▶ **INPUT MATERIAL**
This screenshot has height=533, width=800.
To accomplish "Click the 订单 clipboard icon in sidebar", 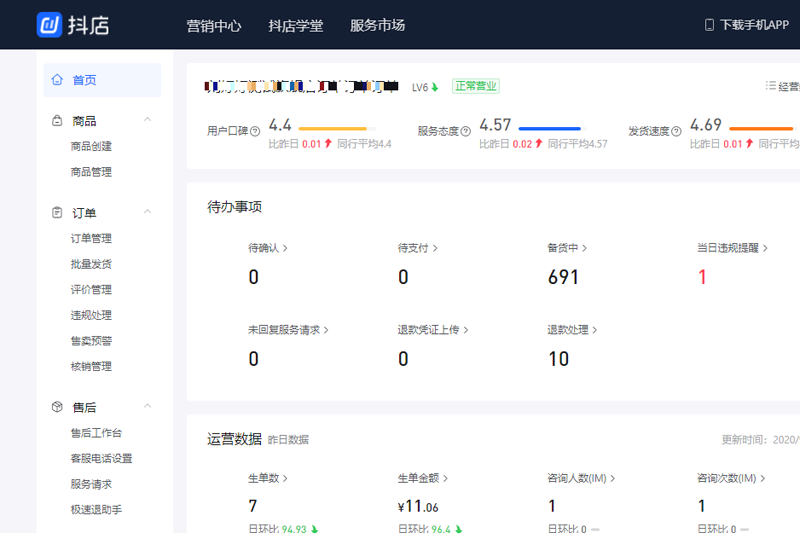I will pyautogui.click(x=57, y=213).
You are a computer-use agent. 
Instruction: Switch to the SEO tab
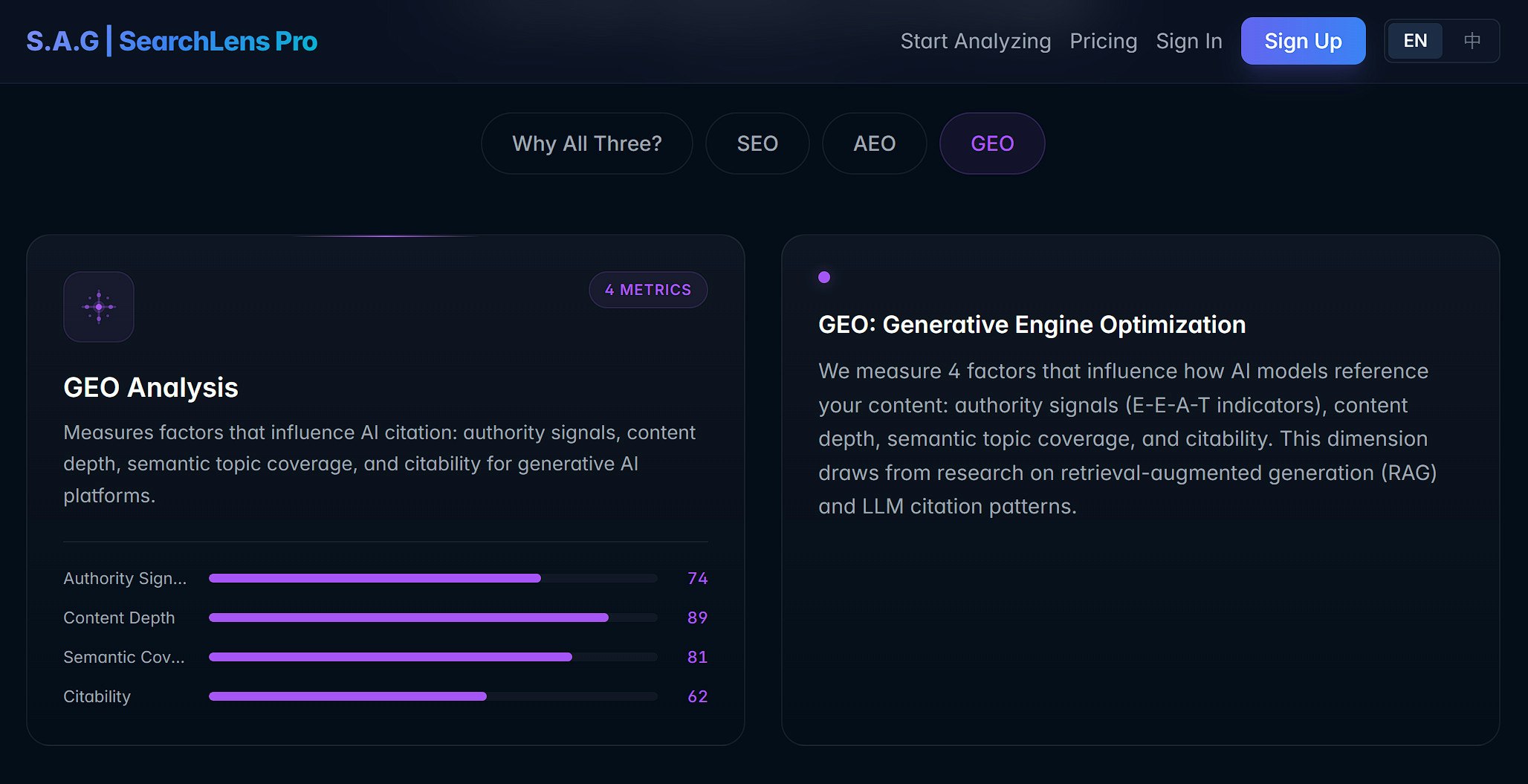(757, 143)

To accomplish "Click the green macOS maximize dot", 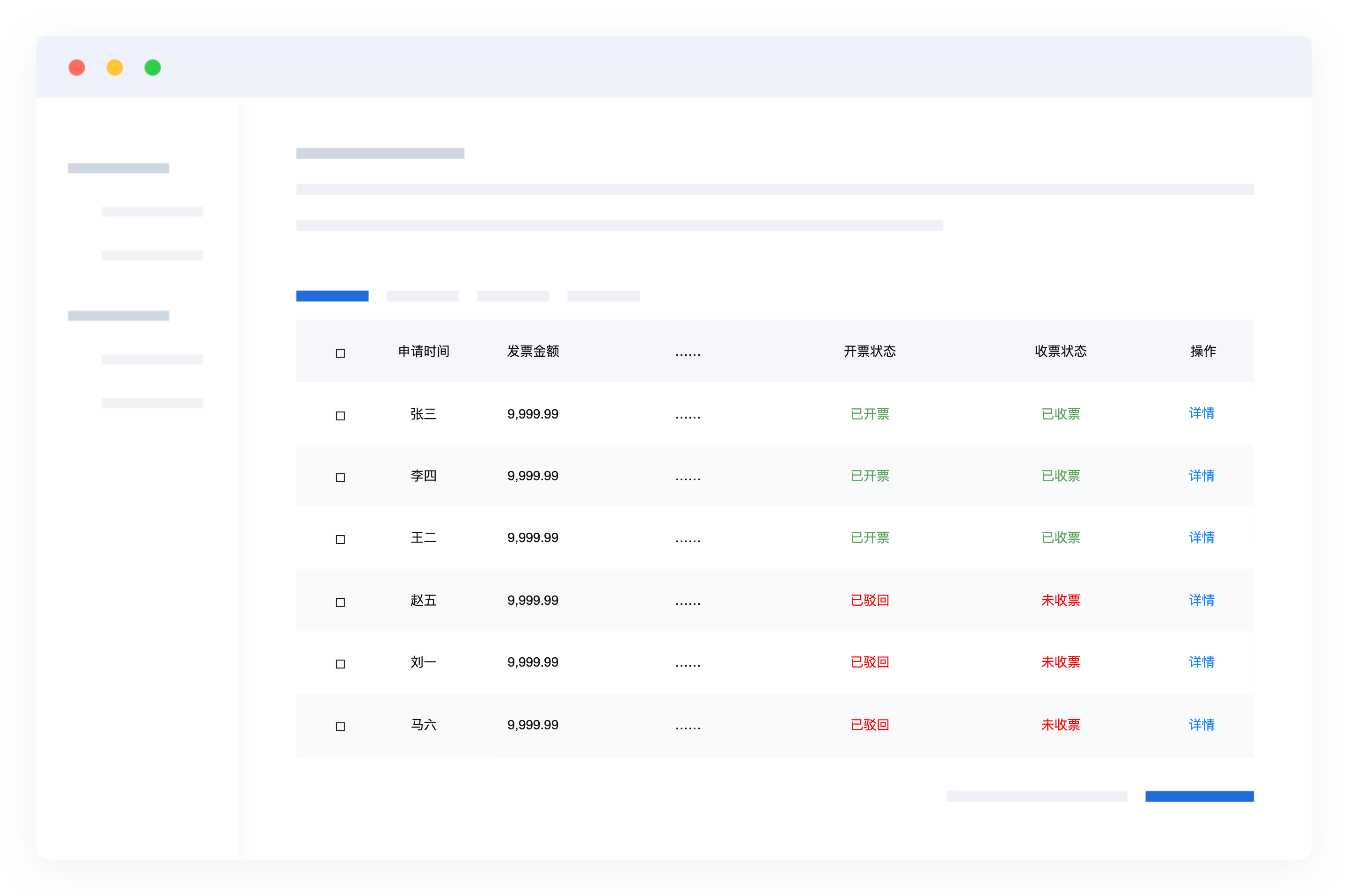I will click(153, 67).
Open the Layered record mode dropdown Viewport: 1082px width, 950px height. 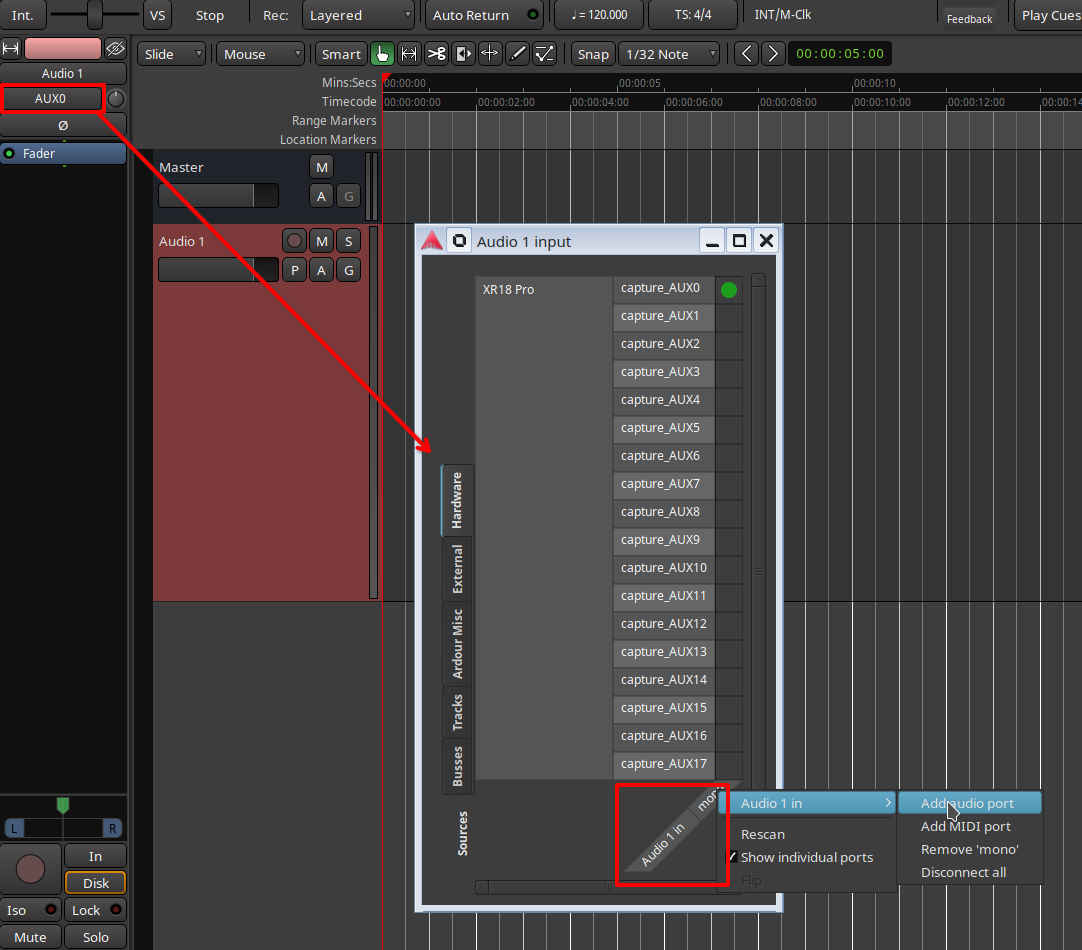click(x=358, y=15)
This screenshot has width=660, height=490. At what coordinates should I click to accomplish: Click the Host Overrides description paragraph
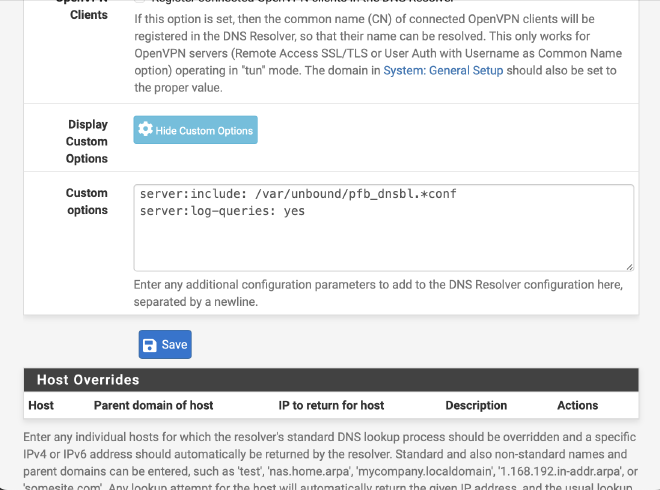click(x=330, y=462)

▶ **STATED PROBLEM**
Convert the listing from the line containing "This screenshot has width=660, height=490." through the end of the listing into a JSON list of strings, one string per line, skipping blank lines. Leave out the pictures.

▶ **REPLY TO THE TASK**
[
  "This screenshot has width=660, height=490. At what coordinates should I click to accomplish: Click the Host Overrides description paragraph",
  "click(x=330, y=462)"
]